------ PASSAGE

Archived-At: <https://mailarchive.ietf.org/arch/msg/quic/n4i5xMmIxmBvnakWIqmBQHFY5ko>
X-BeenThere: quic@ietf.org
X-Mailman-Version: 2.1.29
Precedence: list
List-Id: Main mailing list of the IETF QUIC working group <quic.ietf.org>
List-Unsubscribe: <https://www.ietf.org/mailman/options/quic>, <mailto:quic-request@ietf.org?subject=unsubscribe>
List-Archive: <https://mailarchive.ietf.org/arch/browse/quic/>
List-Post: <mailto:quic@ietf.org>
List-Help: <mailto:quic-request@ietf.org?subject=help>
List-Subscribe: <https://www.ietf.org/mailman/listinfo/quic>, <mailto:quic-request@ietf.org?subject=subscribe>
X-List-Received-Date: Wed, 31 Oct 2018 01:34:57 -0000

Thanks for your careful reading, answers inline.
On Mon, Oct 29, 2018 at 1:03 PM Yoshifumi Nishida <nishida@sfc.wide.ad.jp>
wrote:

> Hello,
>
> At Bangkok, TCPM WG will have a session to discuss loss recovery and
> congestion control mechanism in QUIC and TCP. (11/6 Tuesday
> 11:20-12:20)
> I really appreciate Ian and Jana for the efforts.
>
> I might overlook something as I couldn't follow up all discussion in
> QUIC, but I am thinking that it might be good if we could get some
> comments on the following questions.
> I have listed several questions on the value of some parameters, but
> it doesn't mean I disagree with these values. I just would like to
> check where these values came from.

------------
------ DATA SUPPLIED

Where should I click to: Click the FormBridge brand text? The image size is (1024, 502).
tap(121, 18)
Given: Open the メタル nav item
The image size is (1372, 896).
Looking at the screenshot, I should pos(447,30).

------------
------ DATA SUPPLIED

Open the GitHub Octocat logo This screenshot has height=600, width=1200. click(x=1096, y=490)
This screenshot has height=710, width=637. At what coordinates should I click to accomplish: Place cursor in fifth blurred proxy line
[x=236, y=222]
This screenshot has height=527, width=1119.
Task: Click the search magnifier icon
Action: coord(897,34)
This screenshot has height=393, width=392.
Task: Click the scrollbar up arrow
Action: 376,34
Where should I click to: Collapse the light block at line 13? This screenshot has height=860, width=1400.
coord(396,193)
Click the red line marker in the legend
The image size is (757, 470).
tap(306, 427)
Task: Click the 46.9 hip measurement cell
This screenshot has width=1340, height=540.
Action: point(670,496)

------------
------ DATA SUPPLIED

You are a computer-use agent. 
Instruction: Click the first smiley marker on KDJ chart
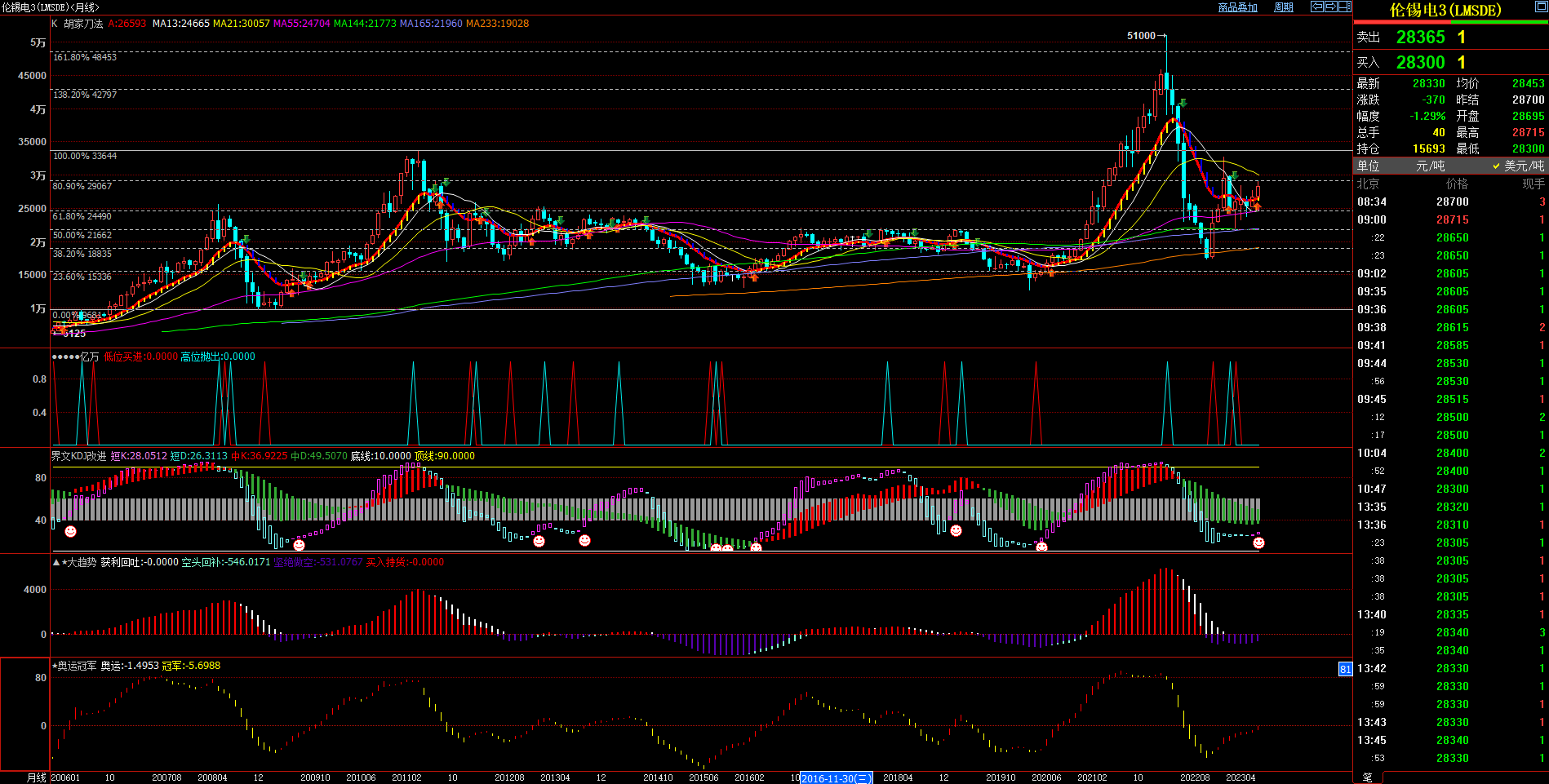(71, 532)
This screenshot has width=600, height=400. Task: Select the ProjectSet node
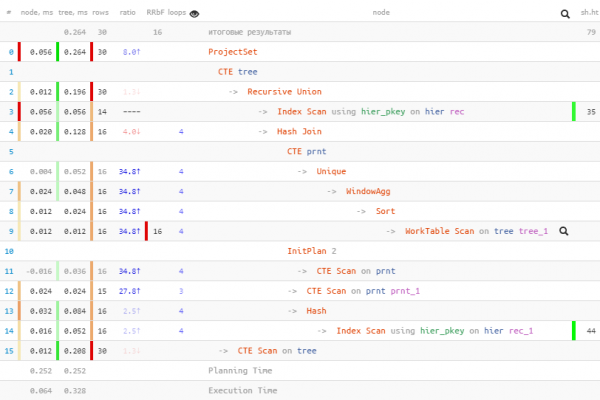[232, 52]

------------

_GOAL OF THE EXERCISE_
Pick up the QUIC mailing list message above right after its last sentence and keep writing it.

_RESPONSE BELOW_
> Hope this will be useful in some ways.
>
>
> Section 4:
>    QUIC supports both ack and timer for loss detection.
>    But, it's not very clear whether an implementation can choose one
> of them or it should implement both and can use both at the same time.
> Can it be clarified?
>

Yes, there's an open Issue to clarify this.
https://github.com/quicwg/base-drafts/issues/1212

The outstanding PR is quite old, but has some helpful clarifications in it,
so I'm intending to migrate the best parts to a new PR.  Suggestions(or
PRs) welcome.


> Section 4.1.1:
>    For RTT sampling, implementations will need to maintain the
> transmission time for each sending packets even if they support only
> ack-based method.
>    But, this requirement might be hard for tiny devices. Wouldn't it
> limit the applicability of QUIC?
>

Good question.  Assuming a ~1200 byte packet and a 4 byte timestamp, that's
<0.5% of the total storage overhead, assuming the data being sent is
reliable.  That doesn't seem like too much overhead to me, but one could
certainly store less granular information if they were really constrained.
ie: packet numbers X to X+N all contain a certain sequence of bytes and
were sent at approximately a single time.  I believe such a storage
approach would make it more similar to TCP metadata, but you likely know
better than I do.


>
>    "the largest newly acked packet" might be confusing. packet that
> acks the largest packet number?
>

 That's the largest packet that was acknowledged in the current ack frame
being processed.  I re-read the text and I'm not sure how to improve it, so
feel free to send a PR.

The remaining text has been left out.